_DESCRIPTION OF THE TASK:_
Repeat exactly, and only, the lines from the line containing "Switch to the Каркас material type tab" through the last line of the records below, including both.

Pixel coordinate grounding data
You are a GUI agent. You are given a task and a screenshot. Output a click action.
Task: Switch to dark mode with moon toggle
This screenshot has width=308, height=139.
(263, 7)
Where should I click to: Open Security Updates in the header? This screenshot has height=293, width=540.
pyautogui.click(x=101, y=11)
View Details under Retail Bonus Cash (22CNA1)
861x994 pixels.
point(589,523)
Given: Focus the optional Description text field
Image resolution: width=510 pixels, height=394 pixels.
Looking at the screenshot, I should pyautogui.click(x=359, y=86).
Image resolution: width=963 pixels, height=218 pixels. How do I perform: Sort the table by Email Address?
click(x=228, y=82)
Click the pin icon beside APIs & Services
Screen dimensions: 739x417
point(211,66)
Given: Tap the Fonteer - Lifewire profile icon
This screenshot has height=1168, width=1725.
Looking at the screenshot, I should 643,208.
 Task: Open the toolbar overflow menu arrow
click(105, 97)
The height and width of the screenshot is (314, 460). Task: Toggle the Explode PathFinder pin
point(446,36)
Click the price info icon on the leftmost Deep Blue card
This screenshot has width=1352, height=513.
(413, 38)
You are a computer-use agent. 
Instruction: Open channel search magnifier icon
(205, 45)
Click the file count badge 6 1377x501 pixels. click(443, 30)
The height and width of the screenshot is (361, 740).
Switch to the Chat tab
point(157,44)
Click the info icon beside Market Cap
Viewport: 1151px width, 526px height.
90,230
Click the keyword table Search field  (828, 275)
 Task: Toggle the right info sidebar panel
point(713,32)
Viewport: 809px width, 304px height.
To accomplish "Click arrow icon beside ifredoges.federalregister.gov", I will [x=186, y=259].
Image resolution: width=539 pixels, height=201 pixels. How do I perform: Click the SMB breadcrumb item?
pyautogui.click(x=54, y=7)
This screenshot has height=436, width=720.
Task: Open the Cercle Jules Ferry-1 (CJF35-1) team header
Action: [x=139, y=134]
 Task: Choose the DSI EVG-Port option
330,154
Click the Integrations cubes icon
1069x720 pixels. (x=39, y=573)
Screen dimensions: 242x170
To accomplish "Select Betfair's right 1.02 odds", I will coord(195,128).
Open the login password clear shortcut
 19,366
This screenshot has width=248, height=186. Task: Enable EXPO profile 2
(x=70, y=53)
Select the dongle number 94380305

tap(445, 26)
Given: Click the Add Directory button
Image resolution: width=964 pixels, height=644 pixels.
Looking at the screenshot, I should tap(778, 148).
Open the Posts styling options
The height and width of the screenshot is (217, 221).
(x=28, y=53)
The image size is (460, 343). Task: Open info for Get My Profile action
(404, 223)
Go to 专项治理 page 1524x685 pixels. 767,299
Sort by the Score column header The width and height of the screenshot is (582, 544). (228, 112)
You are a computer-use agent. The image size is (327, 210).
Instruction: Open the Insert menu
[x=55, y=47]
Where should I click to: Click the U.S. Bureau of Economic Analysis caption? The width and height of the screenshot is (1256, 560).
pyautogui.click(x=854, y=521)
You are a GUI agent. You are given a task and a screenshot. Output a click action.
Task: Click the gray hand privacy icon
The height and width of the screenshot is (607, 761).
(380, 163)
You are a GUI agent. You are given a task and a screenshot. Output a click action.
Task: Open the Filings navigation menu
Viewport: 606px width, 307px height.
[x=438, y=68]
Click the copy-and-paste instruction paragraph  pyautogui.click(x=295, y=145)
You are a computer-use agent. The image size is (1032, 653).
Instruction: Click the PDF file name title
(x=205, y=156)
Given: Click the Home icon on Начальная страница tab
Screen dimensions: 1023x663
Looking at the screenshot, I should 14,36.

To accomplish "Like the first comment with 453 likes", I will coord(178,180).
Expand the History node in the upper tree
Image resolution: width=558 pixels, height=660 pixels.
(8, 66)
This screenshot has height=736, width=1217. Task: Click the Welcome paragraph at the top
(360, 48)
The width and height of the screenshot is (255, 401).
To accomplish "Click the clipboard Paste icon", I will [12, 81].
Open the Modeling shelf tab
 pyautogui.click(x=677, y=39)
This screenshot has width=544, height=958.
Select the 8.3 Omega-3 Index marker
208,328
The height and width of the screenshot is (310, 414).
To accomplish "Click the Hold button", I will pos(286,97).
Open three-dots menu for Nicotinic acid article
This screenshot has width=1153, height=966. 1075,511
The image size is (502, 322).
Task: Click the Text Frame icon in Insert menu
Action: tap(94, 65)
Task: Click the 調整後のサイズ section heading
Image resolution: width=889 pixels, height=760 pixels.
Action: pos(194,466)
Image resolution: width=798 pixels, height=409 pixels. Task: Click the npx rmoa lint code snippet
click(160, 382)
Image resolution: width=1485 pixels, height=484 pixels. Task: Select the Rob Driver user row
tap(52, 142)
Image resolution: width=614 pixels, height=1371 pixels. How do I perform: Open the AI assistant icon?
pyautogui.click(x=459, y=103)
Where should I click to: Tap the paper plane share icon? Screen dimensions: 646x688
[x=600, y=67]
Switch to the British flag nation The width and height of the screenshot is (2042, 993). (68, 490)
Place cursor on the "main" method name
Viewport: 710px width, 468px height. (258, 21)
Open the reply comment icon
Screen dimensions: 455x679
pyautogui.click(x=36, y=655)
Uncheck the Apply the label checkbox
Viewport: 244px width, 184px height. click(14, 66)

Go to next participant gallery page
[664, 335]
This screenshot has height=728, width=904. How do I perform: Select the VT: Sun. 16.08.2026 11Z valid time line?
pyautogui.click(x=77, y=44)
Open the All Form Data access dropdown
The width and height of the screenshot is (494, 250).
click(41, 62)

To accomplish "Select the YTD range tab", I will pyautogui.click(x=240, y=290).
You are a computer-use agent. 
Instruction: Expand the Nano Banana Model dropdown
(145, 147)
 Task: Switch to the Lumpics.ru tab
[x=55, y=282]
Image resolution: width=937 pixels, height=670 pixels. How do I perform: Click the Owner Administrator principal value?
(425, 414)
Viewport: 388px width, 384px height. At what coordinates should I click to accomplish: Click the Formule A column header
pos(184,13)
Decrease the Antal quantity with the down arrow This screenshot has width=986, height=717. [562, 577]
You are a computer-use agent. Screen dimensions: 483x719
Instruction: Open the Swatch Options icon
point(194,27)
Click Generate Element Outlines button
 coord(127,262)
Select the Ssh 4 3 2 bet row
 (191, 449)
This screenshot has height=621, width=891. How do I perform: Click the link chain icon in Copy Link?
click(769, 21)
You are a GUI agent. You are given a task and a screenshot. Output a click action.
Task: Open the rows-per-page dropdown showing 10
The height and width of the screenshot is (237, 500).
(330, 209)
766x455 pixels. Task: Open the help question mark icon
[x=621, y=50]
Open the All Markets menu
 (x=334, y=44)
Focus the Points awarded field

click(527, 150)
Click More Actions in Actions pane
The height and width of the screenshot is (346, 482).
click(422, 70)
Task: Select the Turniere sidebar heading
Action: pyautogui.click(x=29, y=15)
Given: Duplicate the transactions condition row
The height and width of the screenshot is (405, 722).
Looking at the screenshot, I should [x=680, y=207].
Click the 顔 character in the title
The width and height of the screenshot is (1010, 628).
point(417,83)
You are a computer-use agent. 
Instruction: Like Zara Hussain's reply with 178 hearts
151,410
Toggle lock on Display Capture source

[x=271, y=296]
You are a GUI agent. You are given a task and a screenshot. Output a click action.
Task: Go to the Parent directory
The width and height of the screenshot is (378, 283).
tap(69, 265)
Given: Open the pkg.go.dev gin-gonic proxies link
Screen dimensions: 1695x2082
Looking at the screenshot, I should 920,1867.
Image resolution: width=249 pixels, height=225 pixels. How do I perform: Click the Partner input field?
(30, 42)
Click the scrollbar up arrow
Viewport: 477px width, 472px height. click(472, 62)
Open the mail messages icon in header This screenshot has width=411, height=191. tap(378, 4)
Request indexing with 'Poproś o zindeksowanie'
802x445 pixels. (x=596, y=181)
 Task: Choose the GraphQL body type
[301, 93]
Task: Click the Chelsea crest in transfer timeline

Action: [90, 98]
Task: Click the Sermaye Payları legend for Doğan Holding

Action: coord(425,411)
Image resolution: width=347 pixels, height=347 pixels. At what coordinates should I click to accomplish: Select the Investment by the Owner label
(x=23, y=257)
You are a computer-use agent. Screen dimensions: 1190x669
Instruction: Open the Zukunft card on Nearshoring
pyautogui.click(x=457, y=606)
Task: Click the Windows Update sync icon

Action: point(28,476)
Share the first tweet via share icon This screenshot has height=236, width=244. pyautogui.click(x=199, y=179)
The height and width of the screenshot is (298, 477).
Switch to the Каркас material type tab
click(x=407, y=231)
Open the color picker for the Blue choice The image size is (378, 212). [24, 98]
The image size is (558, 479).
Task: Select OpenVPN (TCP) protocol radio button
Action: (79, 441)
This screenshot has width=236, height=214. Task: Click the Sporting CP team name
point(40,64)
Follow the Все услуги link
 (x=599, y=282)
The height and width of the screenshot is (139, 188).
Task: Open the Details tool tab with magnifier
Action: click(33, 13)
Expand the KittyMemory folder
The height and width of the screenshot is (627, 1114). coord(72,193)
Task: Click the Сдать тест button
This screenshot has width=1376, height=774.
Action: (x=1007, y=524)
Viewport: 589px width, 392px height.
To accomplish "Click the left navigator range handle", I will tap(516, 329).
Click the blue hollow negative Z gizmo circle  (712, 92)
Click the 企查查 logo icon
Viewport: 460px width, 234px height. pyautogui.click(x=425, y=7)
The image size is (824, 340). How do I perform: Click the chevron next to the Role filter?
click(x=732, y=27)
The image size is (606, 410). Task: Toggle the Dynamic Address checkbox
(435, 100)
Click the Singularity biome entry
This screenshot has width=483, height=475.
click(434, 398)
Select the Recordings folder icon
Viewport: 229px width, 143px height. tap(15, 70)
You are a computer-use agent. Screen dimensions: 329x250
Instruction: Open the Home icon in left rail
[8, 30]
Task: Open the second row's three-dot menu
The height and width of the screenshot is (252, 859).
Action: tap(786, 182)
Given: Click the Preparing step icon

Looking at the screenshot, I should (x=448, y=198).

_TASK RESPONSE:_
Switch to the Каркас material type tab
click(x=407, y=231)
Open the color picker for the Blue choice The image size is (378, 212). [24, 98]
The image size is (558, 479).
Task: Select OpenVPN (TCP) protocol radio button
Action: (79, 441)
This screenshot has width=236, height=214. Task: Click the Sporting CP team name
point(40,64)
Follow the Все услуги link
 (x=599, y=282)
The height and width of the screenshot is (139, 188).
Task: Open the Details tool tab with magnifier
Action: click(33, 13)
Expand the KittyMemory folder
The height and width of the screenshot is (627, 1114). coord(72,193)
Task: Click the Сдать тест button
This screenshot has width=1376, height=774.
Action: (x=1007, y=524)
Viewport: 589px width, 392px height.
To accomplish "Click the left navigator range handle", I will tap(516, 329).
Click the blue hollow negative Z gizmo circle  (712, 92)
Click the 企查查 logo icon
Viewport: 460px width, 234px height. pyautogui.click(x=425, y=7)
The image size is (824, 340). How do I perform: Click the chevron next to the Role filter?
click(x=732, y=27)
The image size is (606, 410). Task: Toggle the Dynamic Address checkbox
(435, 100)
Click the Singularity biome entry
This screenshot has width=483, height=475.
click(434, 398)
Select the Recordings folder icon
Viewport: 229px width, 143px height. tap(15, 70)
You are a computer-use agent. Screen dimensions: 329x250
Instruction: Open the Home icon in left rail
[8, 30]
Task: Open the second row's three-dot menu
The height and width of the screenshot is (252, 859).
Action: tap(786, 182)
Given: Click the Preparing step icon

Looking at the screenshot, I should (x=448, y=198).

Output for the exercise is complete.